Quote:

"modern" combustion chamber "design"

hmmmm

turbos are modern. oh wait they were designed in 1905. over 100 years ago lol.

get off the modern thing and think instead.

the shape of a combustion chamber is only going to change things minutely. what really matters is flow, velocity, compression ratio, etc. quench/squish/all that crap comes into play if you are not using race gas. if it's a street engine then you are limited by fuel.

if you have lots of E85 available local to you then you can go 12.5:1 compression.

that being said, the heads with raised ports will outperform the stock sized port heads every time.

so W9's and Victors and some others with raised ports will eat up the other ones, especially at higher rpms. combustion chamber design has little to do with this. but if you are on the street you are not going to be runnin around at 7200 rpms and stuff.




You and the gentleman above you are misinformed/mistaken if you think combustion chamber shape is of little concern.

Look no further than a Gen 3 Hemi. They make big block power, get slant 6 fuel economy and the max timing advance is in the low 20's. They can do this because the combustion chamber shape gives it the ability to actually burn ALL the fuel in the chamber BEFORE it gets to BDC.

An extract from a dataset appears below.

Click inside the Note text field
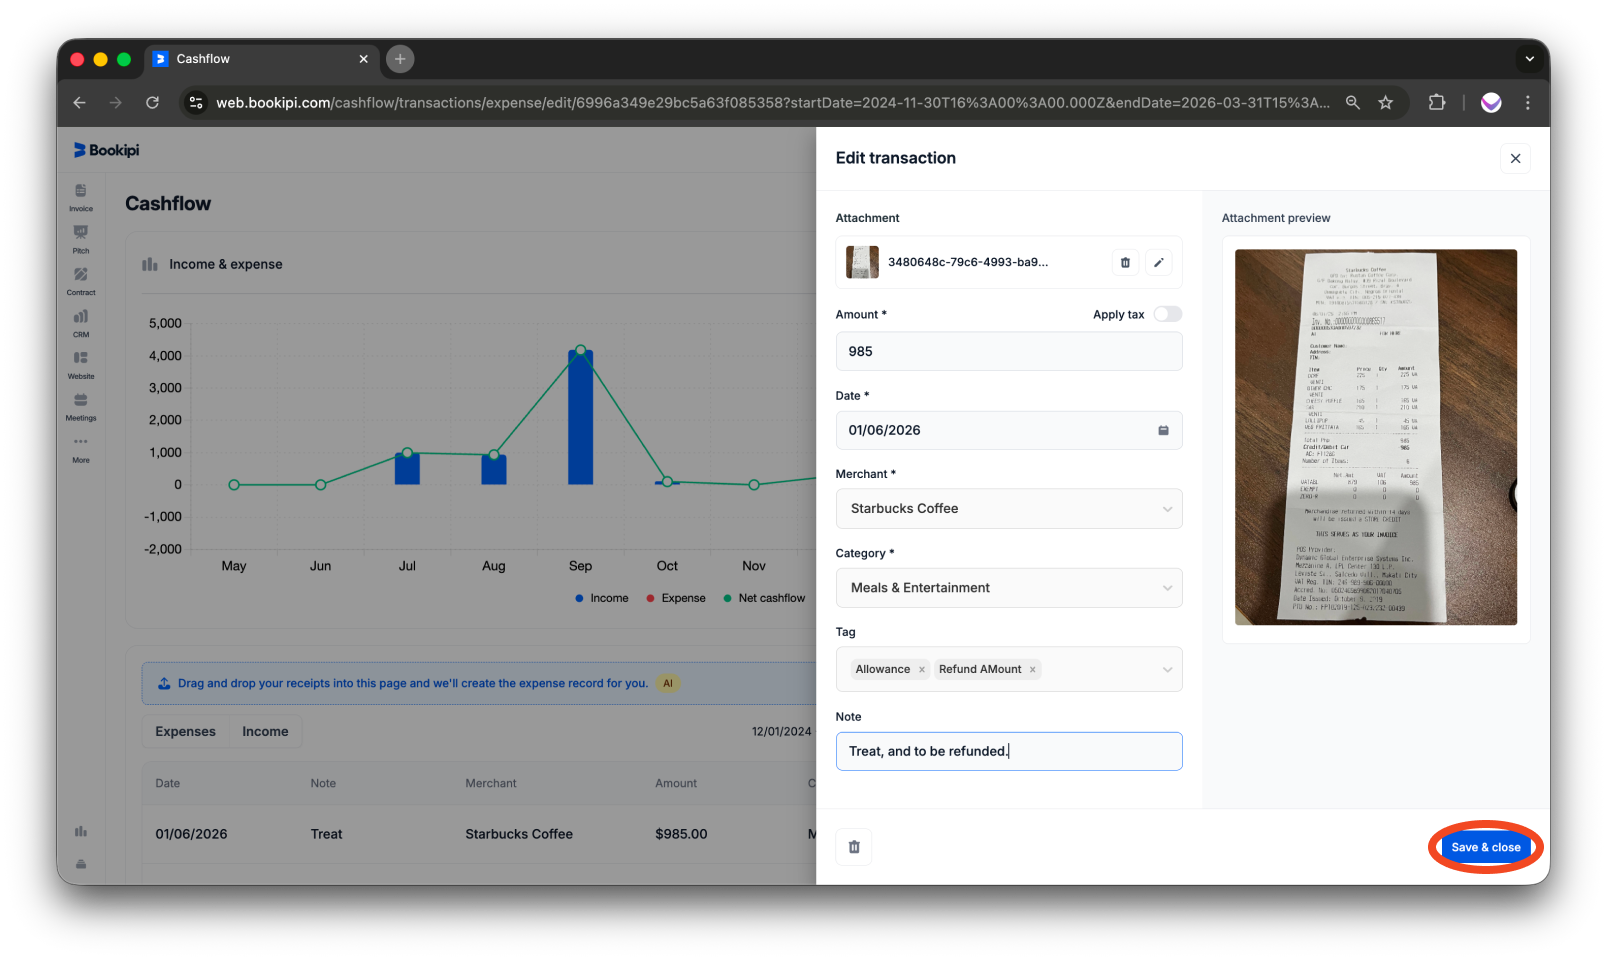Screen dimensions: 1608x960 coord(1008,751)
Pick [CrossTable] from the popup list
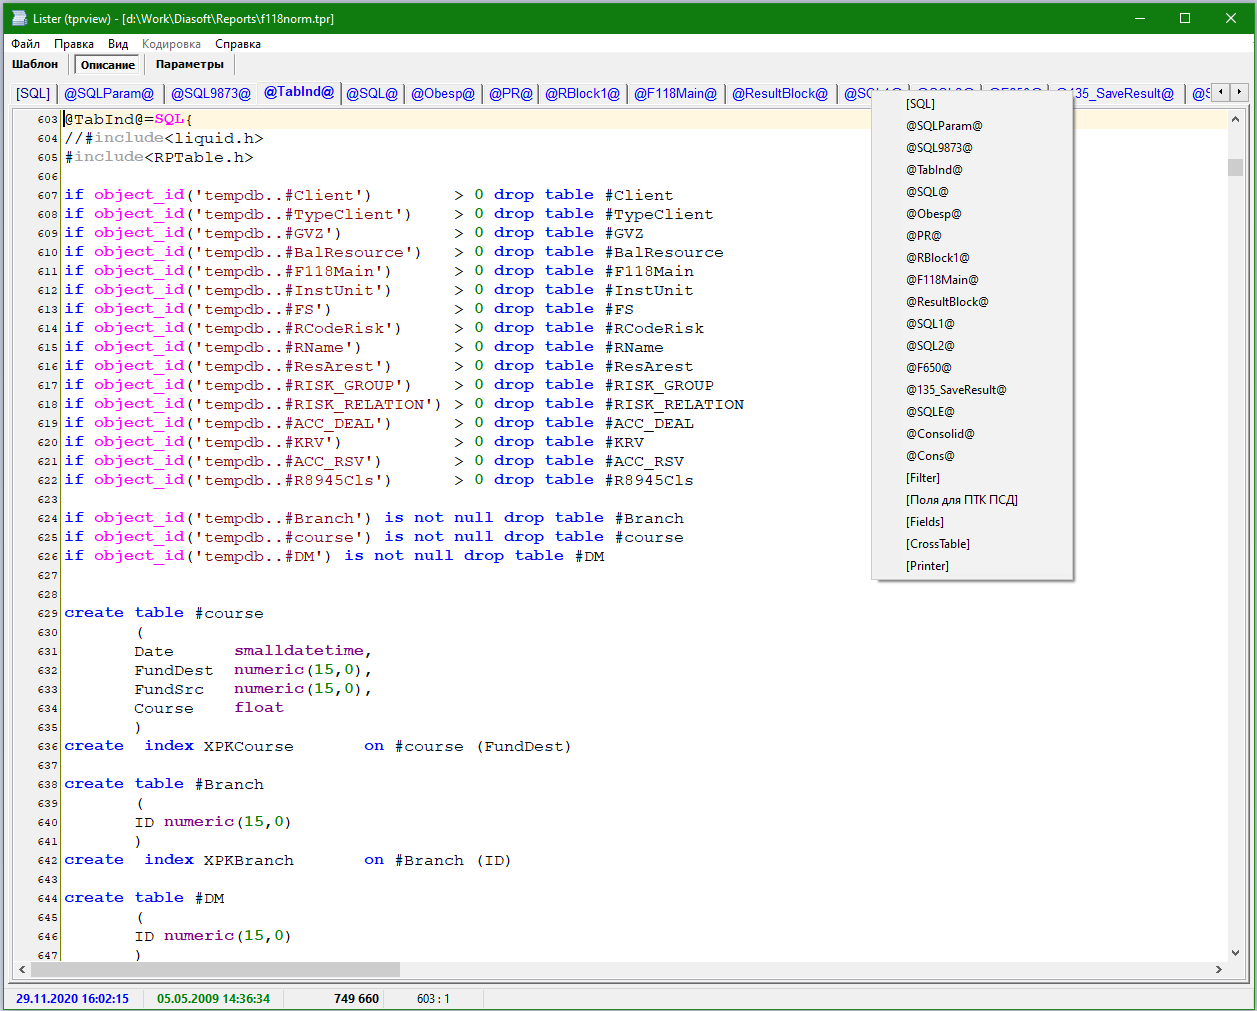The image size is (1257, 1011). pyautogui.click(x=937, y=544)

Another example would be a new LS7 GM. 11:1 CR from the showroom. You haven't been able to do that with a 915 chamber since the sixties.
Hot Rod did an article when the Vortec head first came out and on a mild 355 SBC with the usual bolt ons, a set of parts counter Vortec's were good for 70 HP with less than 30 deg timing.

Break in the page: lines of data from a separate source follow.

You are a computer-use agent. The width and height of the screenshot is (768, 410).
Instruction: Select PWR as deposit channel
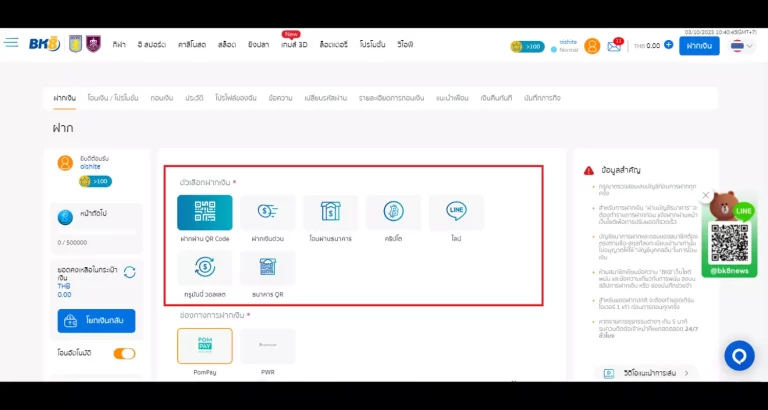coord(267,346)
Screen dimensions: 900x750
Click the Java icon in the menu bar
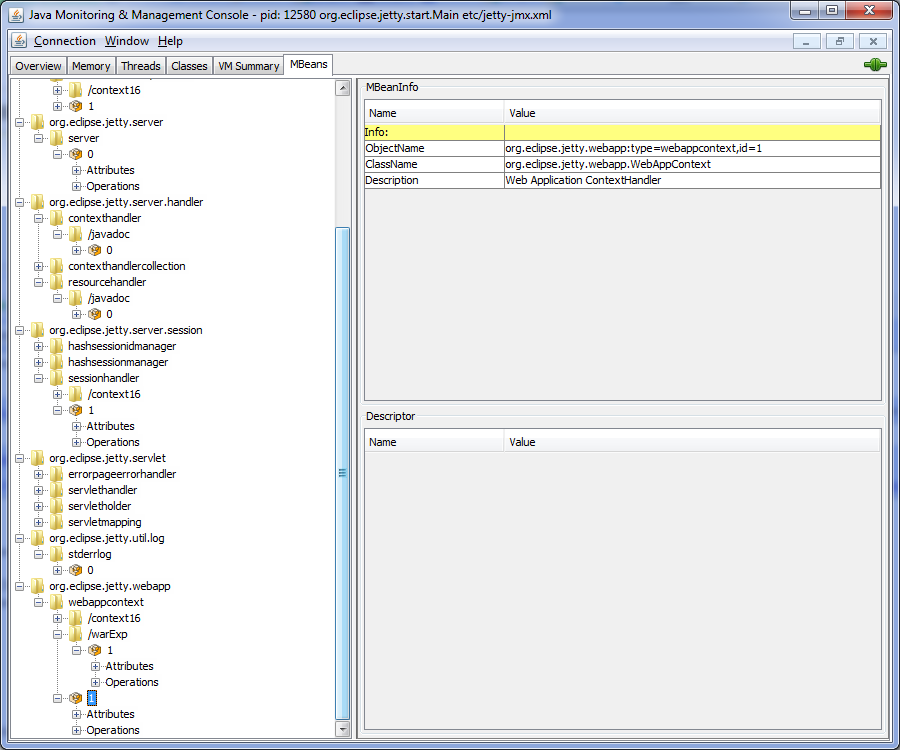19,41
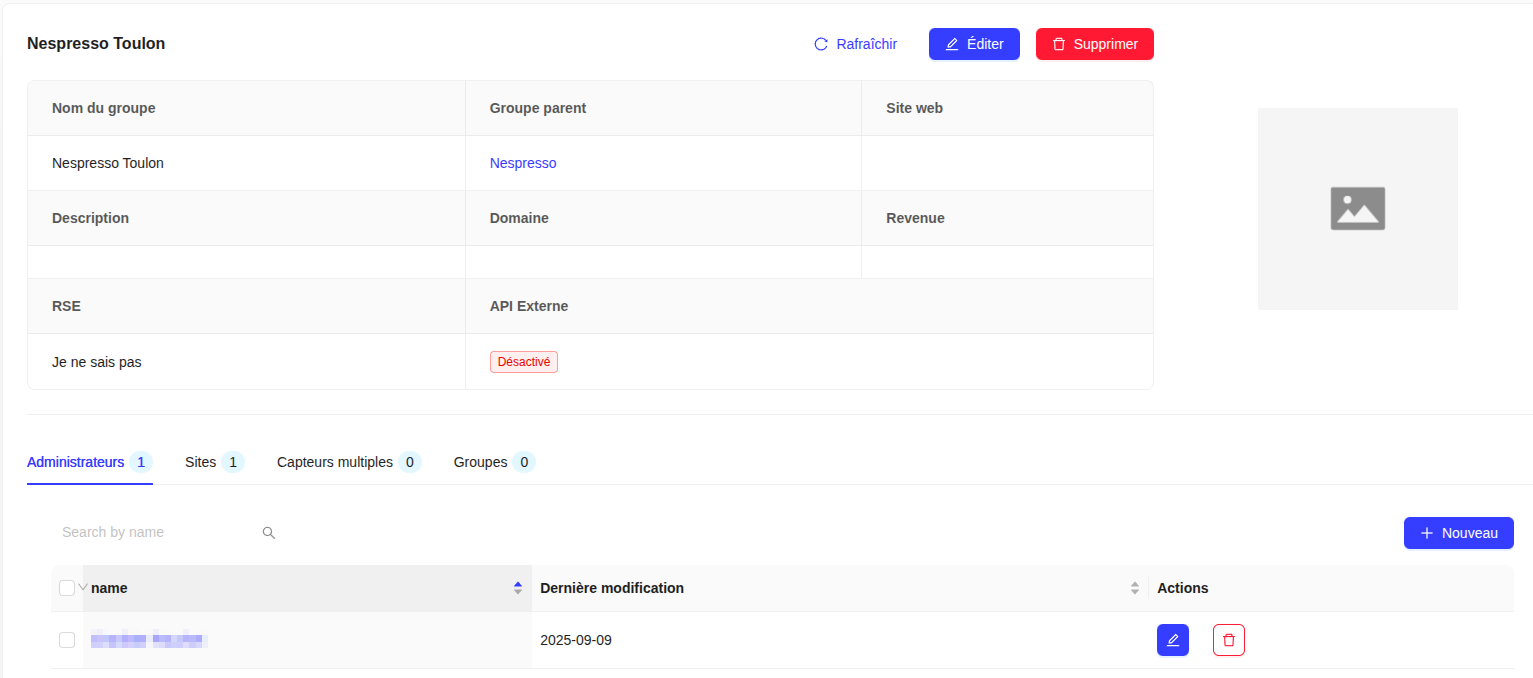
Task: Click sort arrows on Dernière modification column
Action: 1134,588
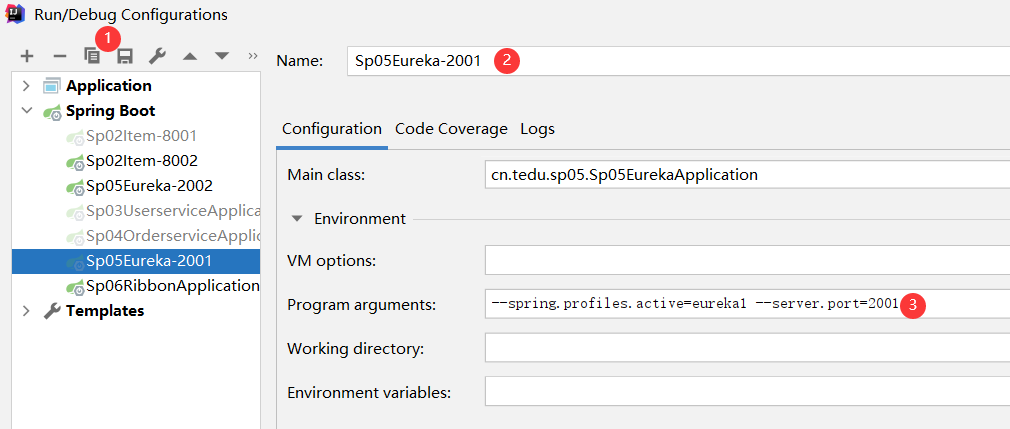Open the Logs tab
Image resolution: width=1010 pixels, height=429 pixels.
point(537,129)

And yes the new engines have all kinds of electronic management but you can pile computers up 3 deep on an RPM headed Mopar and it won't run at 11:1 on pump gas and make power without a huge cam to vent cylinder pressure out the exhaust at lower engine speed.

The difference in flame travel speed is minute maybe a millisecond +/- but in terms of efficiency it is FOREVER. To use the Gen 3 analogy, same/more power as a BB at 10-15 deg LESS timing and a lot less cubes. The less timing part is the clue as to what is happening and when it is happening.